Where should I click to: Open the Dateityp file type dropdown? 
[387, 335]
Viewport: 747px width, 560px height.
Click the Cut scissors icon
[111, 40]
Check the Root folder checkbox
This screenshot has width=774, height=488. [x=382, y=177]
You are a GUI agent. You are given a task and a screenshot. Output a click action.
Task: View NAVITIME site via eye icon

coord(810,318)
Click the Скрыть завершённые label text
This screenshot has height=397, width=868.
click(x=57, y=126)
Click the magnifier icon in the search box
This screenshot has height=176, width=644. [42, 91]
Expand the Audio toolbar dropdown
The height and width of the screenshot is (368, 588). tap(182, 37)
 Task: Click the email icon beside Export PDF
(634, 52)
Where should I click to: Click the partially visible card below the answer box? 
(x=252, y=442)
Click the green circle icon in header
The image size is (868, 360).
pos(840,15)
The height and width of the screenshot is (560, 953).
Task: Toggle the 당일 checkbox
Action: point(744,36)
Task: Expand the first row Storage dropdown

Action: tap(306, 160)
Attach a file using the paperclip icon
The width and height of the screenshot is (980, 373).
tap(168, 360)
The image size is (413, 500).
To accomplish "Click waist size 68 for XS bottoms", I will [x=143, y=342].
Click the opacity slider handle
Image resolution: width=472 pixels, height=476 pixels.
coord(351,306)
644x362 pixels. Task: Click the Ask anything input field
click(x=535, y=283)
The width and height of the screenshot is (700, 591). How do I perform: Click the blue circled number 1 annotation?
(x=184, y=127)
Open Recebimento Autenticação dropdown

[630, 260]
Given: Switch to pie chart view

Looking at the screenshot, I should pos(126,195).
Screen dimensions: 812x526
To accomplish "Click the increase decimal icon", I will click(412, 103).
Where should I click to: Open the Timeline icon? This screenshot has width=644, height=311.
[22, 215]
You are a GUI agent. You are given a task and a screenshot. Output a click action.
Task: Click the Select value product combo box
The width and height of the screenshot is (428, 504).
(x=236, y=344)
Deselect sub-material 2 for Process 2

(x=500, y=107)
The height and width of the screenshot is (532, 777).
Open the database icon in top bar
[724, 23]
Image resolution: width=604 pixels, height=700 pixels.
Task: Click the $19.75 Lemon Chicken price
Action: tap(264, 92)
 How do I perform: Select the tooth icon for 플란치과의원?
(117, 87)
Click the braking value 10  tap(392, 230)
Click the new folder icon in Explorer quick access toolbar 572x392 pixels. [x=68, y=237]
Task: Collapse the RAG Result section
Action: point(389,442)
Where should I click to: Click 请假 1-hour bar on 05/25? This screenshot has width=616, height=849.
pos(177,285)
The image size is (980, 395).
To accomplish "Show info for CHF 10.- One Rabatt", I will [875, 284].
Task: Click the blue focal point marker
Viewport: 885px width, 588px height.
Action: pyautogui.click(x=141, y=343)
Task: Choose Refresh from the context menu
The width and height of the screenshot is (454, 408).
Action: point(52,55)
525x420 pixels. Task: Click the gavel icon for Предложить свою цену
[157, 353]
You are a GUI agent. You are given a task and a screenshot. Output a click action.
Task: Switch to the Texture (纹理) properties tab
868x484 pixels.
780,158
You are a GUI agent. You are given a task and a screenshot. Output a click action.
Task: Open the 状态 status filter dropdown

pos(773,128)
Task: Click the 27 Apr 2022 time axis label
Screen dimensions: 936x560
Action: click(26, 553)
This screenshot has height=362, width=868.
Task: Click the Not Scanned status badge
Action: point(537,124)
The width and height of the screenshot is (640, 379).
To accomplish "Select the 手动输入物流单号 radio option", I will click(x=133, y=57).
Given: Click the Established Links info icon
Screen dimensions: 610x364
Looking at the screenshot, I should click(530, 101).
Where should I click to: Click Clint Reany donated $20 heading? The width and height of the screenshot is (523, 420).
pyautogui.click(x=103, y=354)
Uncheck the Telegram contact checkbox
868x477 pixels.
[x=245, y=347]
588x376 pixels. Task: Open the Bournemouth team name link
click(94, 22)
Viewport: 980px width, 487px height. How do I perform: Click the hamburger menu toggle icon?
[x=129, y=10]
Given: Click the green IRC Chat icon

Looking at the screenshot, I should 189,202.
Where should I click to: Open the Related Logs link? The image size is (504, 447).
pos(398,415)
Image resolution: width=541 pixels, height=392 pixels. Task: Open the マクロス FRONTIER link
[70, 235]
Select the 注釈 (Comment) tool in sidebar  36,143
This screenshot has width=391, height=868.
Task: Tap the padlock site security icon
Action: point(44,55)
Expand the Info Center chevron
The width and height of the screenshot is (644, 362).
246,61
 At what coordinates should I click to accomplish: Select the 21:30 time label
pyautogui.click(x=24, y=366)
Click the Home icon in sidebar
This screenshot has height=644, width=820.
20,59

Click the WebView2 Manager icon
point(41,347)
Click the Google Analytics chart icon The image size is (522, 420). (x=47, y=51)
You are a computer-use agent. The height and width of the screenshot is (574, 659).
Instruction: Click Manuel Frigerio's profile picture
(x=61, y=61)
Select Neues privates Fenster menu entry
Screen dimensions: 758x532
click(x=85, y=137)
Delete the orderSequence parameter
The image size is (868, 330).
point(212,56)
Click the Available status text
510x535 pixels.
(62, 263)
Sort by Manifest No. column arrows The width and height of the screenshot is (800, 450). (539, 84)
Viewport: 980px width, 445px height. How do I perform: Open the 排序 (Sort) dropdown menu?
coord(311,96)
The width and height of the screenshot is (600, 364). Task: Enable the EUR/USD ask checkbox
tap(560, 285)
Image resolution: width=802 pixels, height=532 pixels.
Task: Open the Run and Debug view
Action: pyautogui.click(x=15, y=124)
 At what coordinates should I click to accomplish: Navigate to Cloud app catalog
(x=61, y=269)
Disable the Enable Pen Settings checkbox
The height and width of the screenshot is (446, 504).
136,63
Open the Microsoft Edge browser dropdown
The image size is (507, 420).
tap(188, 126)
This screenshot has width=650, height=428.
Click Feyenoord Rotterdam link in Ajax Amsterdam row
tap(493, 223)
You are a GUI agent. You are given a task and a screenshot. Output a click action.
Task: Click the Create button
· · · · ·
→ Problem statement:
An exact repetition of all the entries is required.

→ Solution for this exercise:
Where should I click to: Open the Dateityp file type dropdown? 
[387, 335]
Viewport: 747px width, 560px height.
Click the Cut scissors icon
[111, 40]
Check the Root folder checkbox
This screenshot has width=774, height=488. [x=382, y=177]
You are a GUI agent. You are given a task and a screenshot. Output a click action.
Task: View NAVITIME site via eye icon

coord(810,318)
Click the Скрыть завершённые label text
This screenshot has height=397, width=868.
click(x=57, y=126)
Click the magnifier icon in the search box
This screenshot has height=176, width=644. [42, 91]
Expand the Audio toolbar dropdown
The height and width of the screenshot is (368, 588). tap(182, 37)
 Task: Click the email icon beside Export PDF
(634, 52)
Where should I click to: Click the partially visible card below the answer box? 
(x=252, y=442)
Click the green circle icon in header
The image size is (868, 360).
pos(840,15)
The height and width of the screenshot is (560, 953).
Task: Toggle the 당일 checkbox
Action: point(744,36)
Task: Expand the first row Storage dropdown

Action: tap(306, 160)
Attach a file using the paperclip icon
The width and height of the screenshot is (980, 373).
tap(168, 360)
The image size is (413, 500).
To accomplish "Click waist size 68 for XS bottoms", I will [x=143, y=342].
Click the opacity slider handle
Image resolution: width=472 pixels, height=476 pixels.
coord(351,306)
644x362 pixels. Task: Click the Ask anything input field
click(x=535, y=283)
The width and height of the screenshot is (700, 591). How do I perform: Click the blue circled number 1 annotation?
(x=184, y=127)
Open Recebimento Autenticação dropdown

[630, 260]
Given: Switch to pie chart view

Looking at the screenshot, I should pos(126,195).
Screen dimensions: 812x526
To accomplish "Click the increase decimal icon", I will click(412, 103).
Where should I click to: Open the Timeline icon? This screenshot has width=644, height=311.
[22, 215]
You are a GUI agent. You are given a task and a screenshot. Output a click action.
Task: Click the Select value product combo box
The width and height of the screenshot is (428, 504).
(x=236, y=344)
Deselect sub-material 2 for Process 2

(x=500, y=107)
The height and width of the screenshot is (532, 777).
Open the database icon in top bar
[724, 23]
Image resolution: width=604 pixels, height=700 pixels.
Task: Click the $19.75 Lemon Chicken price
Action: tap(264, 92)
 How do I perform: Select the tooth icon for 플란치과의원?
(117, 87)
Click the braking value 10  tap(392, 230)
Click the new folder icon in Explorer quick access toolbar 572x392 pixels. [x=68, y=237]
Task: Collapse the RAG Result section
Action: point(389,442)
Where should I click to: Click 请假 1-hour bar on 05/25? This screenshot has width=616, height=849.
pos(177,285)
The image size is (980, 395).
To accomplish "Show info for CHF 10.- One Rabatt", I will [875, 284].
Task: Click the blue focal point marker
Viewport: 885px width, 588px height.
Action: pyautogui.click(x=141, y=343)
Task: Choose Refresh from the context menu
The width and height of the screenshot is (454, 408).
Action: point(52,55)
525x420 pixels. Task: Click the gavel icon for Предложить свою цену
[157, 353]
You are a GUI agent. You are given a task and a screenshot. Output a click action.
Task: Switch to the Texture (纹理) properties tab
868x484 pixels.
780,158
You are a GUI agent. You are given a task and a screenshot. Output a click action.
Task: Open the 状态 status filter dropdown

pos(773,128)
Task: Click the 27 Apr 2022 time axis label
Screen dimensions: 936x560
Action: click(26, 553)
This screenshot has height=362, width=868.
Task: Click the Not Scanned status badge
Action: point(537,124)
The width and height of the screenshot is (640, 379).
To accomplish "Select the 手动输入物流单号 radio option", I will click(x=133, y=57).
Given: Click the Established Links info icon
Screen dimensions: 610x364
Looking at the screenshot, I should click(530, 101).
Where should I click to: Click Clint Reany donated $20 heading? The width and height of the screenshot is (523, 420).
pyautogui.click(x=103, y=354)
Uncheck the Telegram contact checkbox
868x477 pixels.
[x=245, y=347]
588x376 pixels. Task: Open the Bournemouth team name link
click(94, 22)
Viewport: 980px width, 487px height. How do I perform: Click the hamburger menu toggle icon?
[x=129, y=10]
Given: Click the green IRC Chat icon

Looking at the screenshot, I should 189,202.
Where should I click to: Open the Related Logs link? The image size is (504, 447).
pos(398,415)
Image resolution: width=541 pixels, height=392 pixels. Task: Open the マクロス FRONTIER link
[70, 235]
Select the 注釈 (Comment) tool in sidebar  36,143
This screenshot has width=391, height=868.
Task: Tap the padlock site security icon
Action: point(44,55)
Expand the Info Center chevron
The width and height of the screenshot is (644, 362).
246,61
 At what coordinates should I click to accomplish: Select the 21:30 time label
pyautogui.click(x=24, y=366)
Click the Home icon in sidebar
This screenshot has height=644, width=820.
20,59

Click the WebView2 Manager icon
point(41,347)
Click the Google Analytics chart icon The image size is (522, 420). (x=47, y=51)
You are a computer-use agent. The height and width of the screenshot is (574, 659).
Instruction: Click Manuel Frigerio's profile picture
(x=61, y=61)
Select Neues privates Fenster menu entry
Screen dimensions: 758x532
click(x=85, y=137)
Delete the orderSequence parameter
The image size is (868, 330).
point(212,56)
Click the Available status text
510x535 pixels.
(62, 263)
Sort by Manifest No. column arrows The width and height of the screenshot is (800, 450). (539, 84)
Viewport: 980px width, 445px height. How do I perform: Open the 排序 (Sort) dropdown menu?
coord(311,96)
The width and height of the screenshot is (600, 364). Task: Enable the EUR/USD ask checkbox
tap(560, 285)
Image resolution: width=802 pixels, height=532 pixels.
Task: Open the Run and Debug view
Action: pyautogui.click(x=15, y=124)
 At what coordinates should I click to accomplish: Navigate to Cloud app catalog
(x=61, y=269)
Disable the Enable Pen Settings checkbox
The height and width of the screenshot is (446, 504).
136,63
Open the Microsoft Edge browser dropdown
The image size is (507, 420).
tap(188, 126)
This screenshot has width=650, height=428.
Click Feyenoord Rotterdam link in Ajax Amsterdam row
tap(493, 223)
You are a GUI agent. You are given a task and a screenshot. Output a click action.
Task: Click the Create button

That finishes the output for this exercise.